On Fri, Nov 25, 2016 at 04:20:18PM +0800, Zhang Zhuoyu wrote:
CPU sockets calculation is inconsistent with physical sockets when
Host machine has more than one node. It only calculate the maximum
socket number of all CPU nodes instead of summing up.
For example:
Architecture: x86_64
CPU op-mode(s): 32-bit, 64-bit
Byte Order: Little Endian
CPU(s): 32
On-line CPU(s) list: 0-31
Thread(s) per core: 2
Core(s) per socket: 8
Socket(s): 2 <------ Host machine has 2 sockets
NUMA node(s): 2
Vendor ID: GenuineIntel
CPU family: 6
Model: 62
Model name: Intel(R) Xeon(R) CPU E5-2650 v2 @ 2.60GHz
Stepping: 4
CPU MHz: 3074.296
BogoMIPS: 5205.76
Virtualization: VT-x
L1d cache: 32K
L1i cache: 32K
L2 cache: 256K
L3 cache: 20480K
NUMA node0 CPU(s): 0-7,16-23
NUMA node1 CPU(s): 8-15,24-31
CPU model: x86_64
CPU(s): 32
CPU frequency: 3021 MHz
CPU socket(s): 1 <----- Should be 2 sockets
Core(s) per socket: 8
Thread(s) per core: 2
NUMA cell(s): 2
Memory size: 131833636 KiB
"lscpu" shows host machine has 2 sockets, however "virsh nodeinfo"

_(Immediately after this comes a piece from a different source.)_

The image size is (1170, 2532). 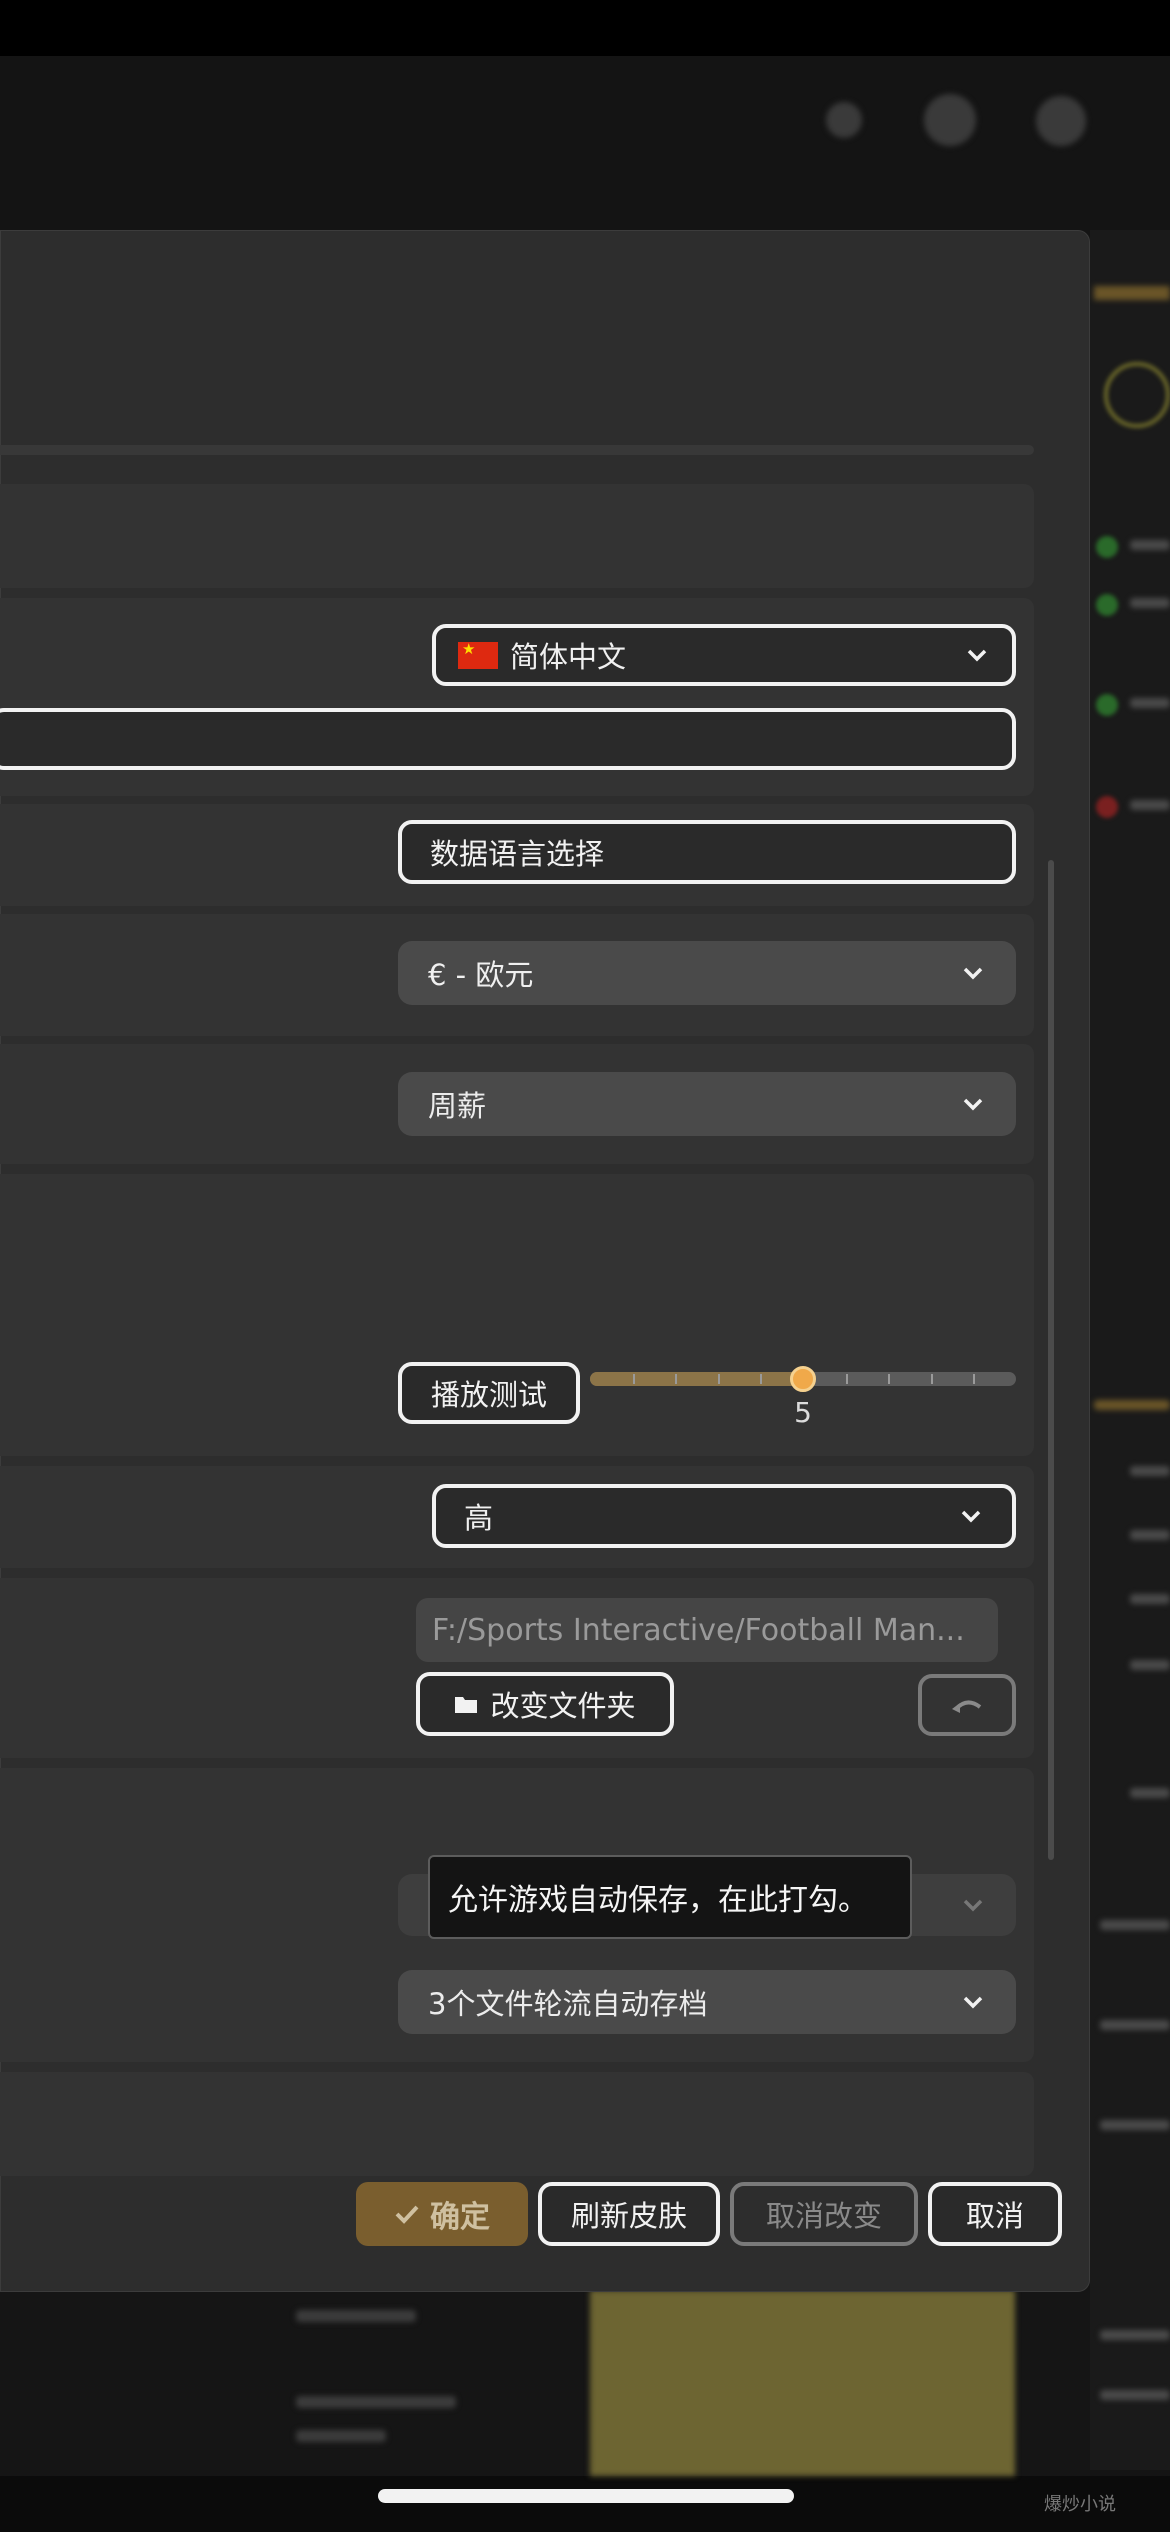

only calculate the maximum socket number of all CPU nodes,
This patch fix it by summing sockets in all nodes up.
No, this is wrong interpretation of the data. 'virsh nodeinfo' is
actually reporting sockets *per* NUMA cell.
The nodeinfo data is in fact broken if you have a different
number of sockets in each cell. So we recommend that apps use
the capabilities XML as the accurate socket data.